Two words: Marriage Counseling.

This is no way to live; you're entitled to better no matter what the solution.


----------



## cb45 (Oct 2, 2009)

I cant believe it/this but i think i may be speechless, on this one folks.

incredible isnt it?:rofl:

u see, i have 2many ambiguous things to say that they sorta
negate/block/contradict one another out.

77 almost reads like a pretzel-like farce too twisted (somewhat)
to be true. maybe this too is responsible for my "mute" status,
dunno :scratchhead:

i hope someone like michzz or afeh or TP can help ya here with 
something original or tailor made for ya 77. but if not, pls just
research the this site better/more cuz u have some similarities
going on here with other folks threads/posts and advice.

shalom...........yeladeem.


----------



## Jellybeans (Mar 8, 2011)

Leave him.
He has shown you ove rand over again he's not committed to your marriage. He prefers getting his ego stroked by multiple women online and via text than with you. And he hasn't slept with you in two years. That is insanity. You are 24 and married. He should be wanting to sleep with you every day.
There is a seriously bad pattern of behavior here. 
So you eitehr have to tolerate this is the way he is and it's very unlikely he would ever change (cause he'll do that only if HE wants to) or remove yourself from this sham of a marriage...


----------



## Gabriel (May 10, 2011)

Get the eff out. Now.

You have your entire adult life in front of you. You seem to be in good physical shape and are married to a slob over 300 lbs. He has repeated this behavior time and time again and sounds like the biggest loser ever. Sounds like you have no kids.

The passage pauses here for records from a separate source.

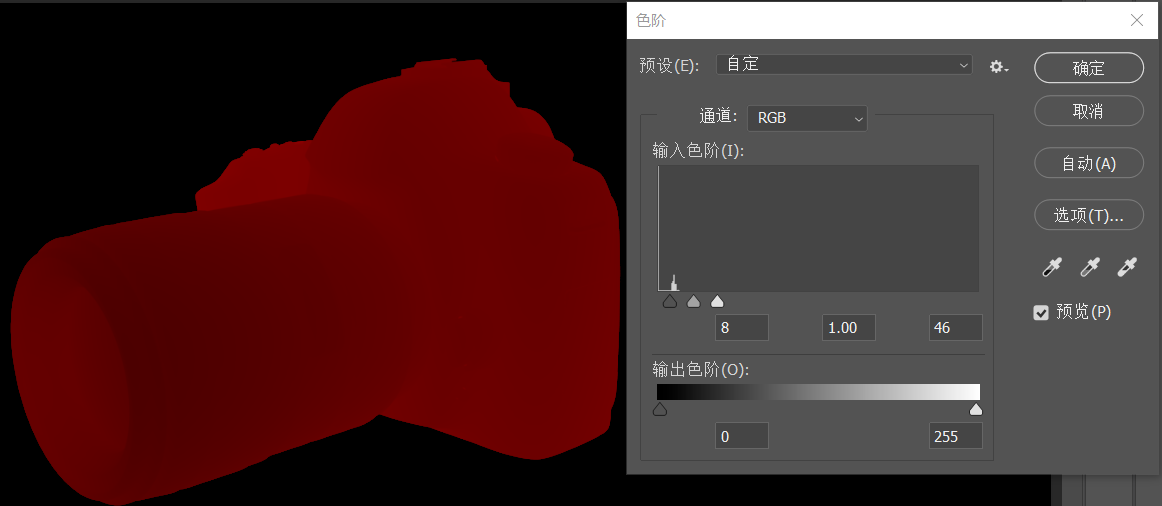Viewport: 1162px width, 506px height.
Task: Close the 色阶 dialog with the X
Action: tap(1137, 20)

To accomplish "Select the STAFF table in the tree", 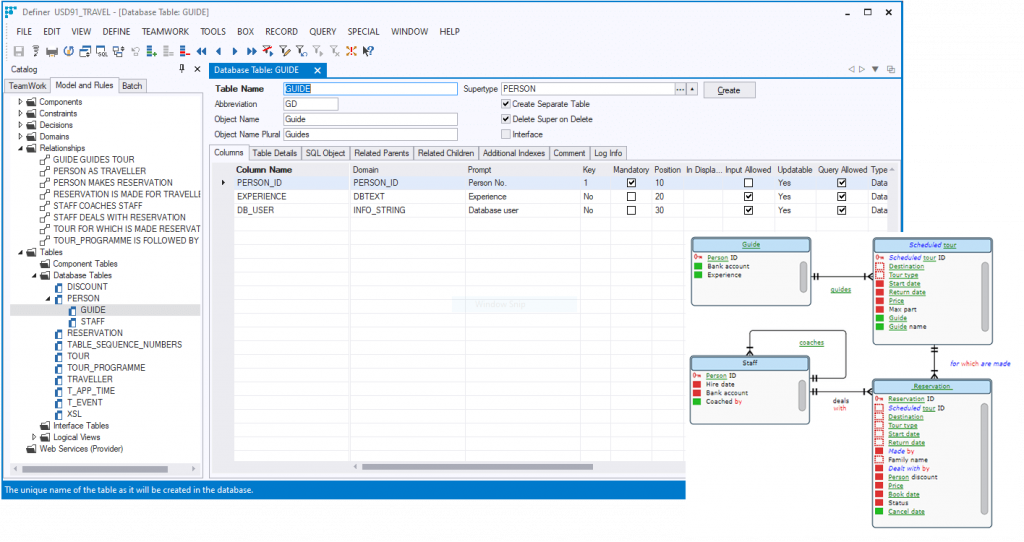I will [x=93, y=321].
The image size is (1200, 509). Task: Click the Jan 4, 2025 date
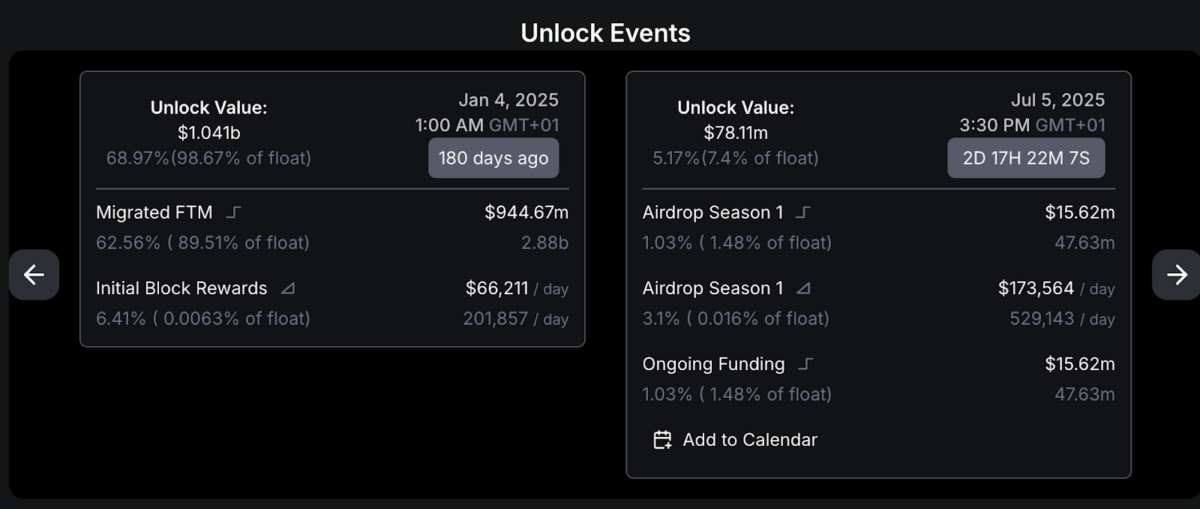click(508, 100)
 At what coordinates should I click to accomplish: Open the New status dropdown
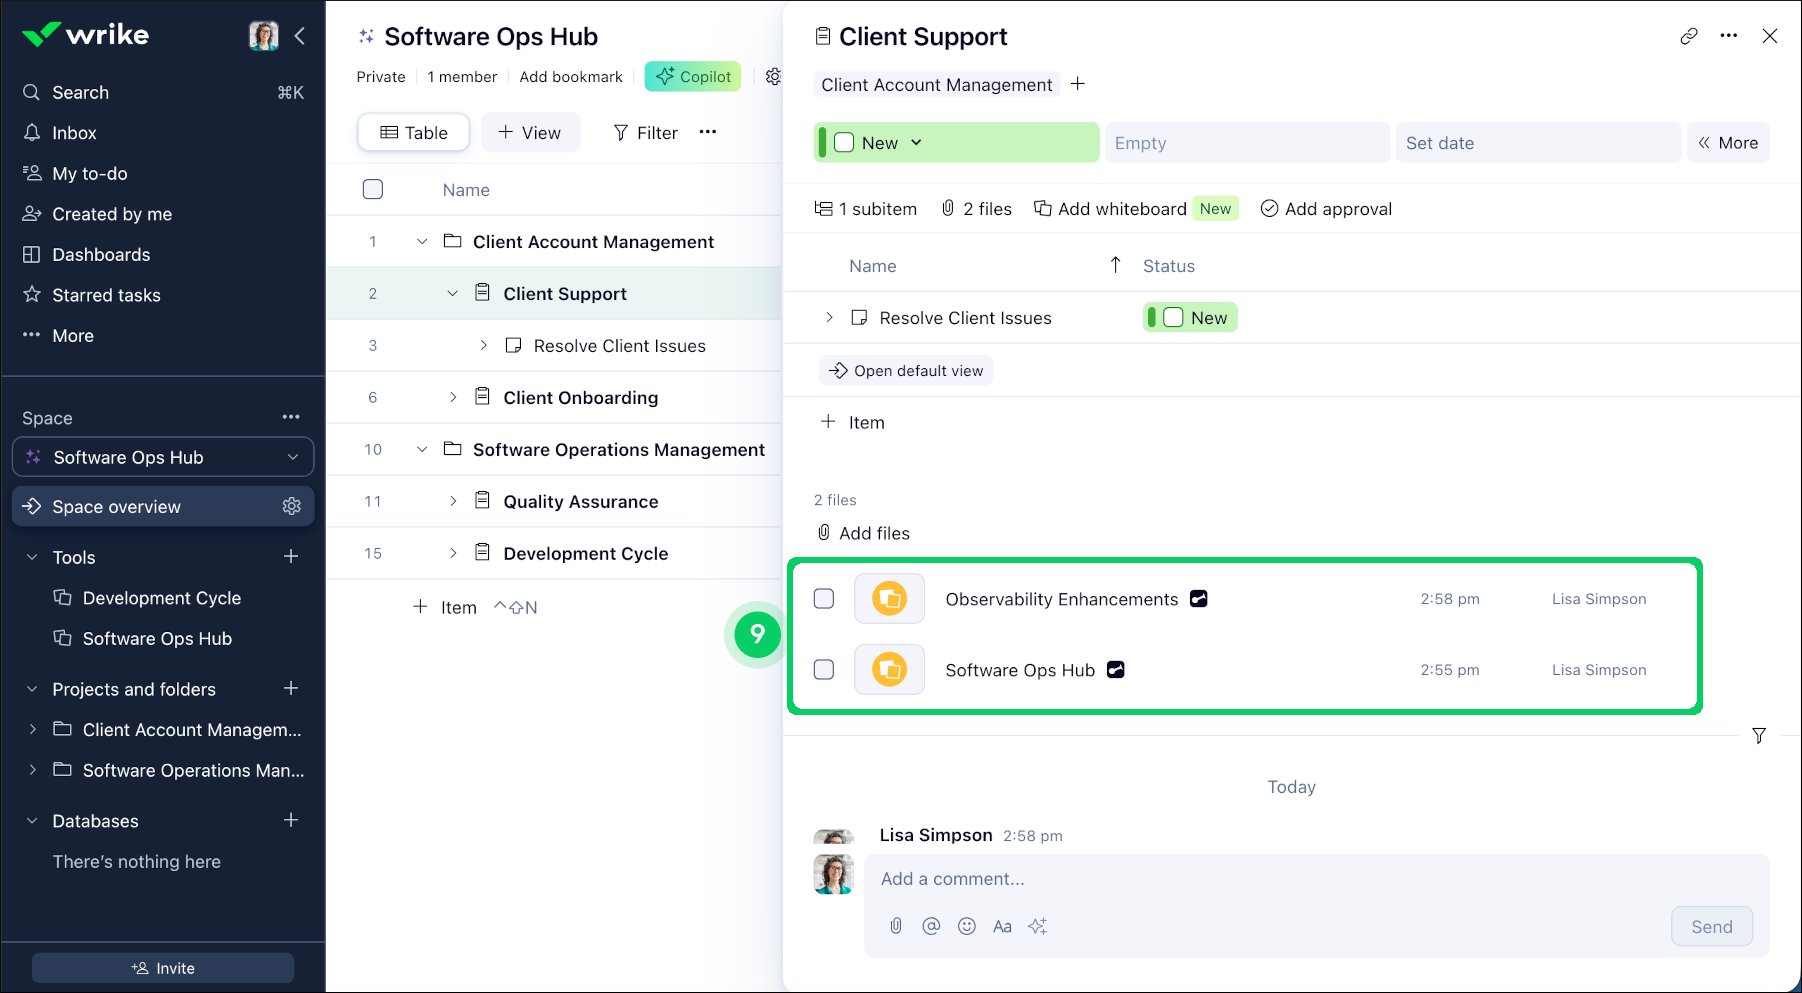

Get out and save your life for someone better while you are still so young.

This is a no brainer.


----------



## Syrum (Feb 22, 2011)

I think you need to move on. he was cheating on you before you even married, and now he's got a porn addiction.

He is messed up and you deserve better.

Someone out there will really love and desire you the way you deserve. Don't be miserable.


----------



## The 13th_Floor (Mar 7, 2011)

She doesn't WANT to leave. She wants to fix her marriage! What's all this leave and get out now ****? If that's all she had to do to be happy she'd have probably done it already. 
OP, threaten to leave or even separate and watch him crawl back like a scared puppy. Sounds to me like he needs some tough love to get the point across.
_Posted via Mobile Device_


----------



## Jellybeans (Mar 8, 2011)

The 13th_Floor said:


> OP, threaten to leave or even separate and watch him crawl back like a scared puppy.


Or not. He could very well show her he's not really into the marriage at all, the way he's clearly demonstrated the entire duration of their relationship.


----------



## The 13th_Floor (Mar 7, 2011)

Jellybeans said:


> Or not. He could very well show her he's not really into the marriage at all, the way he's clearly demonstrated the entire duration of their relationship.


Either way, she'd have her answer and be able to move on...
_Posted via Mobile Device_


----------



## Jellybeans (Mar 8, 2011)

13th--Yeah honestly that is the only way...she needs to tell him she won't put up with this BS anymore and if he can't curb his actions & commit fully to the marriage, she should walk.


----------